# Work task
Write the listing out again exactly as it stands, with no images.

# Supplied entries
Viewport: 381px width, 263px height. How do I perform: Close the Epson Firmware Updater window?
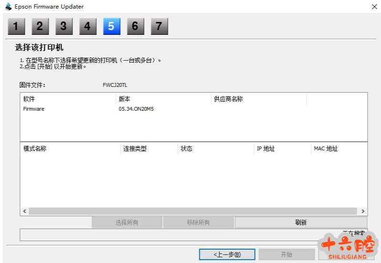[x=373, y=7]
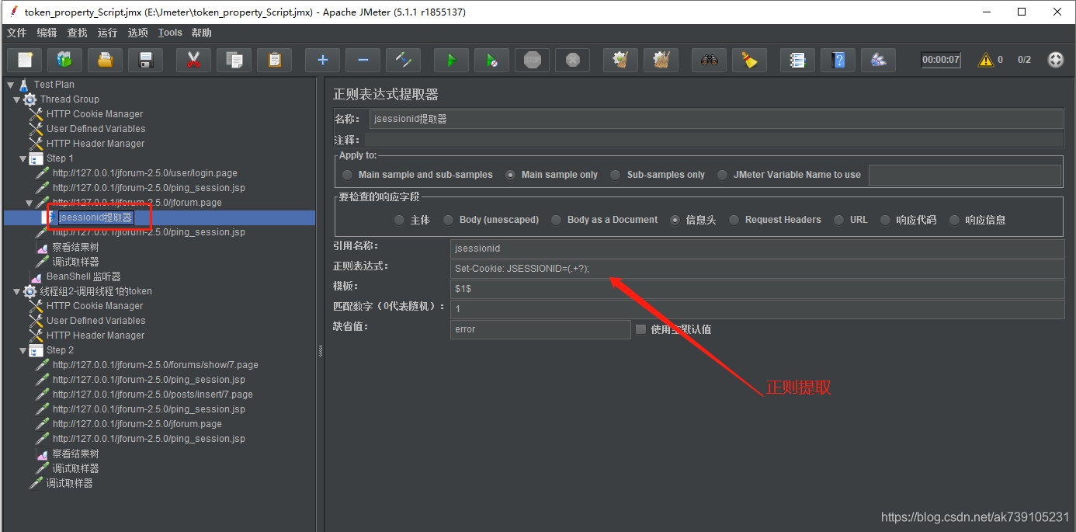Visit the CSDN blog watermark link
Screen dimensions: 1076x532
pos(974,516)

# Exercise response
Viewport: 381px width, 263px height. How do I perform: Close the Epson Firmware Updater window?
[x=373, y=7]
Visit the CSDN blog watermark link
Screen dimensions: 1076x532
pos(974,516)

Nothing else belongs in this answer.